*WHAT YOU WILL DO*
Scan the entries below and give the number of lines containing "Trade", with no accompanying words.

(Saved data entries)
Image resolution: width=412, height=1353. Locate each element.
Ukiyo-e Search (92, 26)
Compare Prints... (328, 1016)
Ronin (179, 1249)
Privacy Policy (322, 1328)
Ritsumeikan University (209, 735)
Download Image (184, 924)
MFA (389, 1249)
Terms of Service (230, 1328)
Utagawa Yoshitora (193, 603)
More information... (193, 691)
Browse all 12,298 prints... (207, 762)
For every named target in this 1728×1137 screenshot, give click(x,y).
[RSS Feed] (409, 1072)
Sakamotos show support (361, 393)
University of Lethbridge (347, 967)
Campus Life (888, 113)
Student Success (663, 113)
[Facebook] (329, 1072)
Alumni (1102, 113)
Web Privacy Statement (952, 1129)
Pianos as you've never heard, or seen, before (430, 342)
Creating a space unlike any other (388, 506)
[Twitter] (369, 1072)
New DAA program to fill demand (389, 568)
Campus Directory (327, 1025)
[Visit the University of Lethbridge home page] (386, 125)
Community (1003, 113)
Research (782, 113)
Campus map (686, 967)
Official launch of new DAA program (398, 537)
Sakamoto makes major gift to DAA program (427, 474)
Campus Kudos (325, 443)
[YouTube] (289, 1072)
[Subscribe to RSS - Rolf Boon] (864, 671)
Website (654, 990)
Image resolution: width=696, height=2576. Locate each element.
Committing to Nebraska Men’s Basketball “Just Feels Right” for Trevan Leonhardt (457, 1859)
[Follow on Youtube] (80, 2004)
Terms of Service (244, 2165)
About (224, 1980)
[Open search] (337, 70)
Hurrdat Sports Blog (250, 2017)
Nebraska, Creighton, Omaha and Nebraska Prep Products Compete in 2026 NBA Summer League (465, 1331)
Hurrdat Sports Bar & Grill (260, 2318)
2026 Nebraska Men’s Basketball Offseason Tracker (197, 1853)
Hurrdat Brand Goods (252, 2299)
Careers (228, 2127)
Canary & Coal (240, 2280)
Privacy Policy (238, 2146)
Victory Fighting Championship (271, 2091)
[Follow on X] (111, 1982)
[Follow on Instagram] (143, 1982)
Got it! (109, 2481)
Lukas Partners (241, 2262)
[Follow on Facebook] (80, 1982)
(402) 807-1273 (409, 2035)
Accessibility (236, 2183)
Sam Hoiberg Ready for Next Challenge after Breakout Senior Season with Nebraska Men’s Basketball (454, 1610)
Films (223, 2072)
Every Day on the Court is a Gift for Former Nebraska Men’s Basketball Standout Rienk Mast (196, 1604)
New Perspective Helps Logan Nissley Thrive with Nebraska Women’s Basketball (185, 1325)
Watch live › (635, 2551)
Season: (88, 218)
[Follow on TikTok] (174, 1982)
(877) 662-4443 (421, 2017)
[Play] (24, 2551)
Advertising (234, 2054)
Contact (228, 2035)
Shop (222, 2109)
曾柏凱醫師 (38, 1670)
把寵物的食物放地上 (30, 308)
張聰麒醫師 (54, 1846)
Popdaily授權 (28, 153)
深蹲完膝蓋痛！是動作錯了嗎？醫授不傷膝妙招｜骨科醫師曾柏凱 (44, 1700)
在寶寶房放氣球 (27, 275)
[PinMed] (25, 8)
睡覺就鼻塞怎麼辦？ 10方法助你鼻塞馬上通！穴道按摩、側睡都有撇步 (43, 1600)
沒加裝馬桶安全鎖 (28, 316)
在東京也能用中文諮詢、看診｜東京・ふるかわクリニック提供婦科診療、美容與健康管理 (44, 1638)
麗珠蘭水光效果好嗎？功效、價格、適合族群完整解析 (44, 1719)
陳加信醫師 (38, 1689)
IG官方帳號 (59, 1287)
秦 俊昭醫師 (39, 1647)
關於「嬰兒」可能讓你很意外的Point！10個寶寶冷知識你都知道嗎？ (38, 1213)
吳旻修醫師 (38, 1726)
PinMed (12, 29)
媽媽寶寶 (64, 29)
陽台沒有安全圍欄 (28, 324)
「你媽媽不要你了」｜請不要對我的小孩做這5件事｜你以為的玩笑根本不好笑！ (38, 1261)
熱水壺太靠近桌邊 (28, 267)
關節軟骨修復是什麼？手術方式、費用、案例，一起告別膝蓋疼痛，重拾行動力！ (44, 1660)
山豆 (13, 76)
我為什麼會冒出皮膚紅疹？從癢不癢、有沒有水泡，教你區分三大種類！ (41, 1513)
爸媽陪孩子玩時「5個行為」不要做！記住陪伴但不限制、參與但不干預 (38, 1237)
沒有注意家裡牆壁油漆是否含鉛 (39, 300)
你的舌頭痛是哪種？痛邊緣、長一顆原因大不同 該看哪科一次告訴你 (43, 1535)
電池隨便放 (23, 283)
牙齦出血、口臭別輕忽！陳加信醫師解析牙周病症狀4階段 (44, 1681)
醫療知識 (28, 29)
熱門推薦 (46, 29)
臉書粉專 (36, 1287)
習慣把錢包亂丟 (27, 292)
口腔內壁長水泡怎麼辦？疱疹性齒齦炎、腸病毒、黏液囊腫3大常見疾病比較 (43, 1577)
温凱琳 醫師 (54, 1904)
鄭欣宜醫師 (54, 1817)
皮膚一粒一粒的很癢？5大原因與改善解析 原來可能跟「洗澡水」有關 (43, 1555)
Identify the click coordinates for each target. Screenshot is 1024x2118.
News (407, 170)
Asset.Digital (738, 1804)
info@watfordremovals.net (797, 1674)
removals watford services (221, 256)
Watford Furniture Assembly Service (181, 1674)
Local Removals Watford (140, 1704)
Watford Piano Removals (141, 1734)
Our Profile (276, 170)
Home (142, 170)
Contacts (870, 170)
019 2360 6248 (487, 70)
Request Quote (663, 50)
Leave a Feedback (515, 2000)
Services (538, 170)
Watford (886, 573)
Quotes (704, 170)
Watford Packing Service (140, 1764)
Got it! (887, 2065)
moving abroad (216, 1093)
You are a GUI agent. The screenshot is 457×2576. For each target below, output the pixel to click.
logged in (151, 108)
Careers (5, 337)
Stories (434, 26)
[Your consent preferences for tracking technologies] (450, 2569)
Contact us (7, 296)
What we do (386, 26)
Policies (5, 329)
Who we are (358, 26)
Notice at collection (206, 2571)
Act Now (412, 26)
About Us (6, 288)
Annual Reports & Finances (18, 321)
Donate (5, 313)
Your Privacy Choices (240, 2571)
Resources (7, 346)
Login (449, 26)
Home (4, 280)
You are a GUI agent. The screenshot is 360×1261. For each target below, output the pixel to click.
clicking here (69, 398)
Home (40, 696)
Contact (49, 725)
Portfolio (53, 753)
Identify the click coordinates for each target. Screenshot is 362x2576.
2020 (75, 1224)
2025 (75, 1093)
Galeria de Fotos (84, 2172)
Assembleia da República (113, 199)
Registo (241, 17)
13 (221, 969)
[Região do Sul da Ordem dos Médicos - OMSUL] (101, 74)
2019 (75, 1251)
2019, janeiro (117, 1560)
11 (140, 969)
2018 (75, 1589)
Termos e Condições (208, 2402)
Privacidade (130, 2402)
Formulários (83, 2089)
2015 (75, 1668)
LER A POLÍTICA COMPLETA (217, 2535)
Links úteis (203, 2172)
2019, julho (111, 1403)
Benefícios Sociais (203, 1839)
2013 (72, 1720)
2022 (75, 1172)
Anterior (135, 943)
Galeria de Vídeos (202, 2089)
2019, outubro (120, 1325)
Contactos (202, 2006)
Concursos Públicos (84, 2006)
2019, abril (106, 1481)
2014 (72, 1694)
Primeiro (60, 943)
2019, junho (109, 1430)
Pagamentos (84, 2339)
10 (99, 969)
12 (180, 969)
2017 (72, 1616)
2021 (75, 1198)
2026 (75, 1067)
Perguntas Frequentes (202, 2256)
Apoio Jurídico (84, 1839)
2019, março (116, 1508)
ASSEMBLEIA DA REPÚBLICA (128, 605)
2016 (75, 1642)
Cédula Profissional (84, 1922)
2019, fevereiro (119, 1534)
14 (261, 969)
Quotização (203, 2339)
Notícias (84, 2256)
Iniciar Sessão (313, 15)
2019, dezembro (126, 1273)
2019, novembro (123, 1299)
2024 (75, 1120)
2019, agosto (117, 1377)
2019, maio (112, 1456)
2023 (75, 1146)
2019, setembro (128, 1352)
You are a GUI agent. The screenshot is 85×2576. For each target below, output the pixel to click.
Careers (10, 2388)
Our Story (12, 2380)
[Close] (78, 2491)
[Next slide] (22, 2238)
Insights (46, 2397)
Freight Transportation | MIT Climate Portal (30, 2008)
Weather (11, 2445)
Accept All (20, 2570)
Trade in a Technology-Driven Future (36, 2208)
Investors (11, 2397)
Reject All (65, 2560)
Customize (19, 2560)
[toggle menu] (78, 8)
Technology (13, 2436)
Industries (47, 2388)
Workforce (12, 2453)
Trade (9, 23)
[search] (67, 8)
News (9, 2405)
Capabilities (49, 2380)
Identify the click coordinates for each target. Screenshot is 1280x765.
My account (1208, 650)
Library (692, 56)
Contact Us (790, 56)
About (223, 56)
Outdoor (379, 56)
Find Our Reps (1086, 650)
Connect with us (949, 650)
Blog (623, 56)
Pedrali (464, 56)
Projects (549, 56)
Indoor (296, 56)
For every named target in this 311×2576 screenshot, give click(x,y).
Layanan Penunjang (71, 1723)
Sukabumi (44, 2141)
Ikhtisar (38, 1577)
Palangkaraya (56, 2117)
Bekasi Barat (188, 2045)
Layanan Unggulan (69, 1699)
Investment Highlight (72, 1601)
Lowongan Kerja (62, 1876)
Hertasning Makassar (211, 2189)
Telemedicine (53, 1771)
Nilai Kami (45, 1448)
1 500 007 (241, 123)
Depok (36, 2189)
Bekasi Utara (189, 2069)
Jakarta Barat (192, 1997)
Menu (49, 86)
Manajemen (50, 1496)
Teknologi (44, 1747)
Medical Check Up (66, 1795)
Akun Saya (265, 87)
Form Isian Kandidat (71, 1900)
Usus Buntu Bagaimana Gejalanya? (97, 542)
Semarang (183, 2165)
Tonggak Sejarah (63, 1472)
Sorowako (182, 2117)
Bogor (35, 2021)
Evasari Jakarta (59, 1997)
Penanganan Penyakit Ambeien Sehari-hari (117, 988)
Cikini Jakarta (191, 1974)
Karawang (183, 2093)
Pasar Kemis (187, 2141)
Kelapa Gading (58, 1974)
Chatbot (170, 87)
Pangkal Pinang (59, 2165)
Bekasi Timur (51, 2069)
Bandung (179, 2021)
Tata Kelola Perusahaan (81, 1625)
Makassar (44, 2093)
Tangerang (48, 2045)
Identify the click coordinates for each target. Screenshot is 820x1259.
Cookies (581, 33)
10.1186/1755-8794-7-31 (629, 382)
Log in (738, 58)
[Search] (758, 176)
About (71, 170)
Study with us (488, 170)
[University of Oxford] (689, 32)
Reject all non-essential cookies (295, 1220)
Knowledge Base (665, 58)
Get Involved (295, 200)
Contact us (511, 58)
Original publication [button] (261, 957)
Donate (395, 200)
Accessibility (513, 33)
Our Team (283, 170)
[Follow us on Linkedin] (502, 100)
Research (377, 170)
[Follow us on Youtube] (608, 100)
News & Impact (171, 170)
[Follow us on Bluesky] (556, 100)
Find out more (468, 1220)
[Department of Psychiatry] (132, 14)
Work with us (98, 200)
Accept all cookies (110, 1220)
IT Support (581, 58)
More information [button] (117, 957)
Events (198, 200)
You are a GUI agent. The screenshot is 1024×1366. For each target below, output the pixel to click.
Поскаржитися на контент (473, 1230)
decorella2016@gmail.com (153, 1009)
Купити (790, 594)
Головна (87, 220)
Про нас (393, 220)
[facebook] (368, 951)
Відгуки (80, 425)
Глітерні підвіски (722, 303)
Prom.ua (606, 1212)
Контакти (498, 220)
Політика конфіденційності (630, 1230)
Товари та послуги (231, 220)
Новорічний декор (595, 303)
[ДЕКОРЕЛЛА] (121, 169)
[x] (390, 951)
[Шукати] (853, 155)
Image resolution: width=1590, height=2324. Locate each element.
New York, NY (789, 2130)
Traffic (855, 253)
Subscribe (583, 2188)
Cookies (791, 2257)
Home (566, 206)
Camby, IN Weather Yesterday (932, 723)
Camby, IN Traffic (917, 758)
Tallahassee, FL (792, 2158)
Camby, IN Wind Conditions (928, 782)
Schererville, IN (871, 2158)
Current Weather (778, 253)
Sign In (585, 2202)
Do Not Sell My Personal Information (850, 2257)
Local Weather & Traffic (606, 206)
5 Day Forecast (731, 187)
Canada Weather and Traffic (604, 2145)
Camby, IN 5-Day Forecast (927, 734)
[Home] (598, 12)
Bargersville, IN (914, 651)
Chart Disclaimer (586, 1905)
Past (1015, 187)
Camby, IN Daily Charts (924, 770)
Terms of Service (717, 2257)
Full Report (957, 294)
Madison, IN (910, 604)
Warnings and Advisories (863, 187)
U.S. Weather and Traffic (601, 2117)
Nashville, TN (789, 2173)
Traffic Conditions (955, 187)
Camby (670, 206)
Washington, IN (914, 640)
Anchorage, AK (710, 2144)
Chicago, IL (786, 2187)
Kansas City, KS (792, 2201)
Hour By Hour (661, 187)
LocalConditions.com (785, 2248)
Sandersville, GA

*WORKED SOLUTION*
2